* _OBJETIVO DO EXERCÍCIO_
Copie do texto sobre Ricardo Gomes tudo desde "Entre 2011 e" até "voltar a treinar.", substituindo "gramados" por "campos".

* _TRECHO ORIGINAL_
A luta de Ricardo Gomes pela recuperação foi diária ao longo dos quatro anos que se passaram. Foram inúmeras as sessões de fisioterapia, fonoaudiologia, musculação e check-ups frequentes, especialmente no primeiro ano, quando o quadro era mais crítico. Nos dias em que esteve no hospital, eram realizadas de três a quatro sessões de fisioterapia por dia, buscando evitar que as sequelas se tornassem permanentes. Duas semanas depois, tornaram-se restritas a dois períodos mais intensos, reduzindo a sessões cerca de três vezes por semana, alternando com atividades de recondicionamento físico.

Na academia, Ricardo Gomes fez uma série de exercícios para recuperar os movimentos. Agachamentos, levantamento de peso, aeróbico na bicicleta... A cada dia, mais evolução. O técnico foi surpreendendo os profissionais da equipe médica com tamanha disposição e garra para voltar a ficar tudo bem.

Como o próprio afirma, a recuperação, mesmo quatro anos depois, ainda não é completa. Há algumas poucas sequelas, como um pequeno "mastigar" das palavras ao longo da fala e uma maior dificuldade com o lado direito do corpo, o mais afetado pelo AVC. Mas o raciocínio funciona perfeitamente bem.

O RETORNO

Entre 2011 e 2015, porém, Ricardo Gomes não deixou de trabalhar com futebol. Ficou bem perto dele, inclusive. No fim de 2012, voltou ao Vasco, à convite de Roberto Dinamite, então presidente do clube. Desta vez, como diretor técnico. Em junho de 2013, após saída de René Simões, assumiu o posto de diretor executivo de futebol. A nova função foi exercida por mais seis meses, apenas. Ao início da temporada 2014, Ricardo deixou o clube para se focar totalmente à recuperação física. O objetivo era voltar aos gramados, como treinador, sua verdadeira paixão, o que viria a acontecer no fim de julho deste ano, quando aceitou o convite do Botafogo para voltar a treinar.

* _CONTEÚDO DOS DADOS_
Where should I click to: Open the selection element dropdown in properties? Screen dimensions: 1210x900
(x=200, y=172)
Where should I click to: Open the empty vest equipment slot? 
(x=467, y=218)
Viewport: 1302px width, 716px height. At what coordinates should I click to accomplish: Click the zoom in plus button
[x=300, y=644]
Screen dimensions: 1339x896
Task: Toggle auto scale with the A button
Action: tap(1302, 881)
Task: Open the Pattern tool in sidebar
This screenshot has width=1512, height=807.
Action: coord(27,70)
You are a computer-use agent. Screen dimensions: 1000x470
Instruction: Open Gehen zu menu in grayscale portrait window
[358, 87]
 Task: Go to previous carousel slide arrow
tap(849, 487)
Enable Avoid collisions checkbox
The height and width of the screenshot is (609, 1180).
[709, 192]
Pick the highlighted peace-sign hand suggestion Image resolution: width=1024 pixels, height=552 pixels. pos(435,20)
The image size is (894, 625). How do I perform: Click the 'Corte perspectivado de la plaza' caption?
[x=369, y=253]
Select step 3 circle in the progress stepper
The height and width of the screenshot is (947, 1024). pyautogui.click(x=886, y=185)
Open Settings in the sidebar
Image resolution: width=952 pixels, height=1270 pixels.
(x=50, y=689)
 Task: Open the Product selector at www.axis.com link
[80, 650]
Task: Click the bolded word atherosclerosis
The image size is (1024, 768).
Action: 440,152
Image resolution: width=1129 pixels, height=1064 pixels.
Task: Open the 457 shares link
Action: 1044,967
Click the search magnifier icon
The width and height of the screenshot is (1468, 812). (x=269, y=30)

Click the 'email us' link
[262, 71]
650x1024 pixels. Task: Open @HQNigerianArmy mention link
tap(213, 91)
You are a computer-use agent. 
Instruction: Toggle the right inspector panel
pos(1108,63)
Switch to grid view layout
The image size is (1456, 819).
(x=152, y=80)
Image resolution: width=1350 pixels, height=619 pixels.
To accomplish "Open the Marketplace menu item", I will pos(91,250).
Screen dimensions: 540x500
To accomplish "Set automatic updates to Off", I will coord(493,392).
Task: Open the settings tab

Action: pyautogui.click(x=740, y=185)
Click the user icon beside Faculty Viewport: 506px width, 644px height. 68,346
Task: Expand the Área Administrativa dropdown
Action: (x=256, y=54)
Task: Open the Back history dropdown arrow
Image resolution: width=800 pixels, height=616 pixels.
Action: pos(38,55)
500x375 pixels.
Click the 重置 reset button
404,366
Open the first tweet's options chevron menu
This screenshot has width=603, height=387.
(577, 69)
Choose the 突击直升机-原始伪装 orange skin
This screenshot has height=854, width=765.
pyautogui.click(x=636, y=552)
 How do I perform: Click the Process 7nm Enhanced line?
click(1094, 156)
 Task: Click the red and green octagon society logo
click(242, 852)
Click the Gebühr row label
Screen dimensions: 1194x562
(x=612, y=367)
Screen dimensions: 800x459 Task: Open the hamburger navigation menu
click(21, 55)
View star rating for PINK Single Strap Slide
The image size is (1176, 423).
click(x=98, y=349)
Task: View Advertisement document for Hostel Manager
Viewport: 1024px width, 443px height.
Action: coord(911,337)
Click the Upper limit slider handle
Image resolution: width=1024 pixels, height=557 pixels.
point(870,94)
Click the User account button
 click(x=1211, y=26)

* _RESULTADO ABAIXO_
Entre 2011 e 2015, porém, Ricardo Gomes não deixou de trabalhar com futebol. Ficou bem perto dele, inclusive. No fim de 2012, voltou ao Vasco, à convite de Roberto Dinamite, então presidente do clube. Desta vez, como diretor técnico. Em junho de 2013, após saída de René Simões, assumiu o posto de diretor executivo de futebol. A nova função foi exercida por mais seis meses, apenas. Ao início da temporada 2014, Ricardo deixou o clube para se focar totalmente à recuperação física. O objetivo era voltar aos campos, como treinador, sua verdadeira paixão, o que viria a acontecer no fim de julho deste ano, quando aceitou o convite do Botafogo para voltar a treinar.